Резко вскинув руку, я схватил Мураша за воротник и толкнул его на жестяную обшивку дома. Дом загудел, как барабан. Шея у Мураша была горячая и немного липкая от пота. Мои пальцы слегка сдавили ее.
– Не тебе, сопляку, делать выводы о моей ценности, – сказал я, сняв с него солнцезащитные очки и заглянув в испуганные глаза. – Ты наглее, чем те, у кого я иду на поводу.
Я вернул очки на место, правда, перевернув их дужками кверху, и отпустил оторопевшего банковского служащего… Холодно, очень холодно в тени. Я снова вышел на солнце и подставил ему лицо. Золотые лучи заструились по лбу, щекам, подбородку, чуть пощипывая кожу. Что еще может быть нежнее этого прикосновения?

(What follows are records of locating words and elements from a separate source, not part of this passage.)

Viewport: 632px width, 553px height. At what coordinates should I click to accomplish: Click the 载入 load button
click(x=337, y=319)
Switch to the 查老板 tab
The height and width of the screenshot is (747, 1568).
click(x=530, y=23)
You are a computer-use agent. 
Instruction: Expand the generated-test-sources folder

– Вы меня неправильно поняли, – тихо произнес Мураш за моей спиной.
– Если тебе что-то известно, то говори прямо, – ответил я, не открывая глаз и наслаждаясь теплом.

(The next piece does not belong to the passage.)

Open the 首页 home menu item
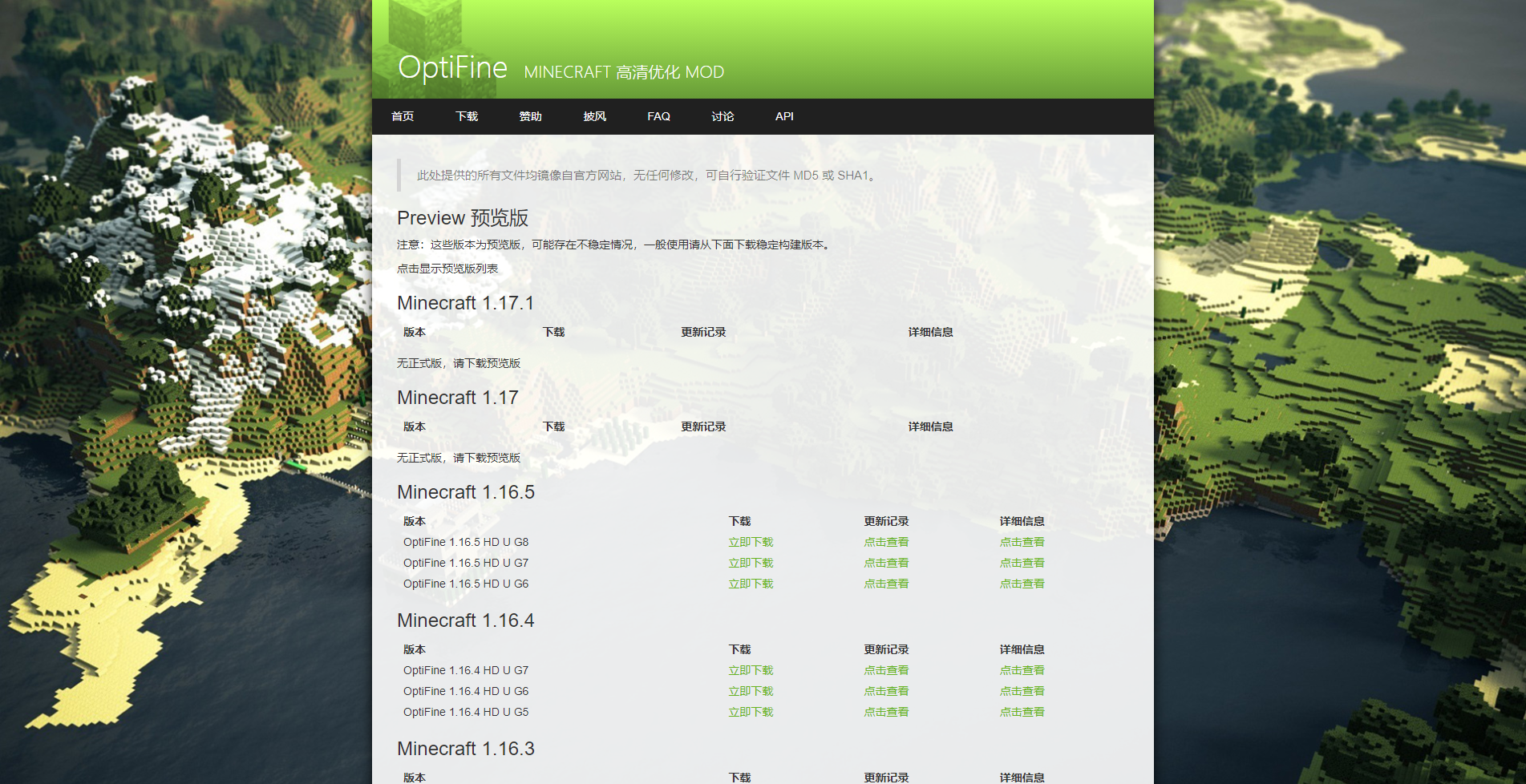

– Мне известно немногое. Например, то, что вам плохо, вы одиноки и у вас есть враги.
– Не густо. Что еще?
– Мне кажется, вас заманивают на Джанлак. Я это заподозрил еще тогда, когда мы сидели в вашем офисе и вы сказали, что срочно вылетаете в Минводы. Мне кажется, эти люди… эти люди… они…
– Ну! Рожай быстрее!
– Вы слышали когда-нибудь про черных антикваров? Про нелегальные археологические раскопки? Так вот, мне кажется, что эти люди хотят заняться чем-то подобным. Они хотят раскопать тела погибших и поковыряться в их карманах…
Эти слова дались ему с трудом. Я опустил лицо и взглянул на Мураша. Мои глаза, ослепленные солнцем, выдавали странные, сюрреалистические картины, и по нечеткой фигуре Мураша заскользили зеленые и красные пятна.

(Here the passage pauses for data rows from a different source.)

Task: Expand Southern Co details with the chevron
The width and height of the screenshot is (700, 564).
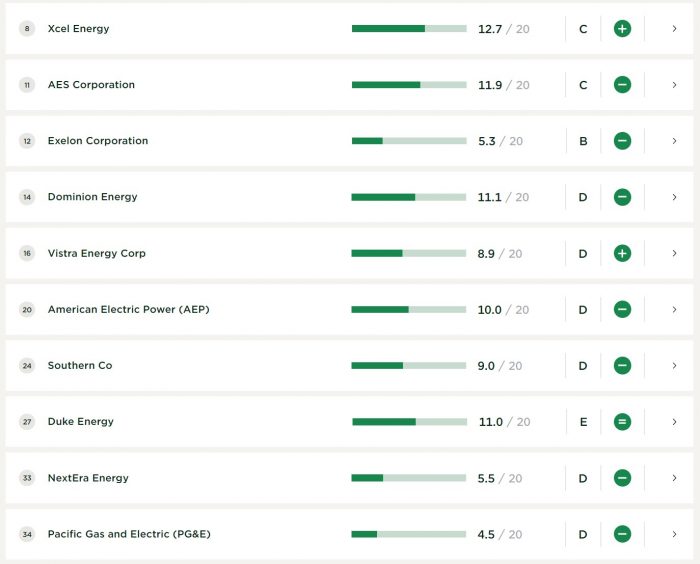Action: point(675,366)
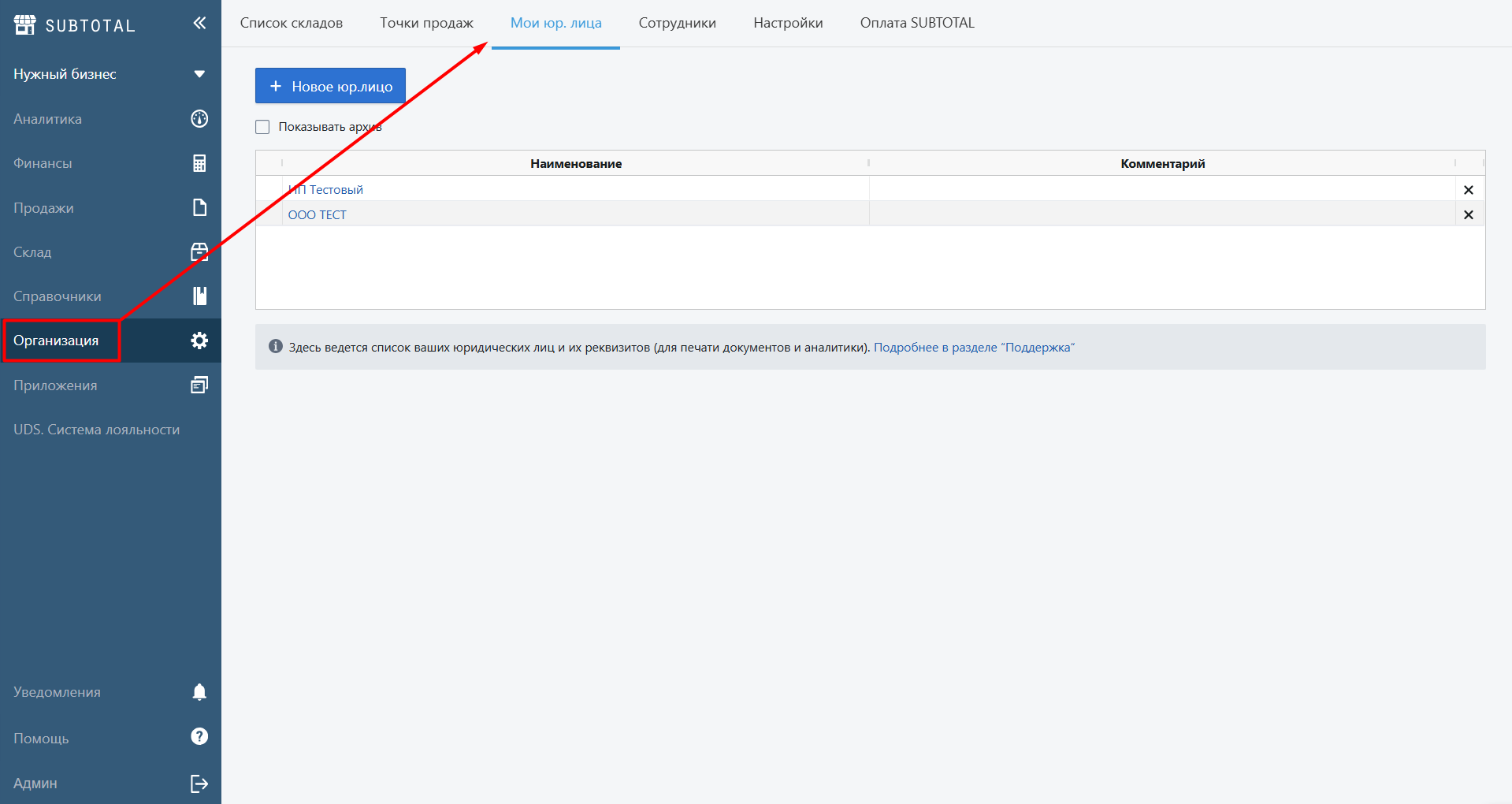Click the logout icon next to Админ
The image size is (1512, 804).
tap(199, 784)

– Это ужасно, Кирилл! – вдруг сорвавшимся голосом вскрикнул Мураш и стремительно закрыл лицо ладонями, будто хотел удержать поток слез, подобный ниагарскому водопаду. – Я представляю, как они станут шарить в карманах моего отца… Как мне больно, как больно…
Его плечи дрожали, он плакал. Я хотел отвернуться, так как плачущие мужчины вызывают во мне чувство стыда и неловкости, но вместо того я шагнул к Мурашу и опустил руку ему на плечо. Успокаивать плачущего взрослого человека – еще более постыдное и бесполезное занятие, к которому я никогда не прибегал. Лучше задавать побольше вопросов.
– А почему ты решил, что эти люди хотят раскопать тела погибших? – спросил я. – Не думаю, что под ледником погибло много людей. Нам было известно всего о троих пропавших без вести. И, во-вторых, даже самый отъявленный мерзавец и вор не стал бы заниматься такими поисками. Ну, посуди сам, неужели такие уж большие деньги можно обнаружить в карманах несчастных водителей и пешеходов, которые случайно оказались под ледником? Неужели ради сомнительного шанса найти мокрый, раскисший бумажник какой-то идиот намерен рисковать своей жизнью?.. Ну? Антон? Ты же умный человек, в банке работаешь!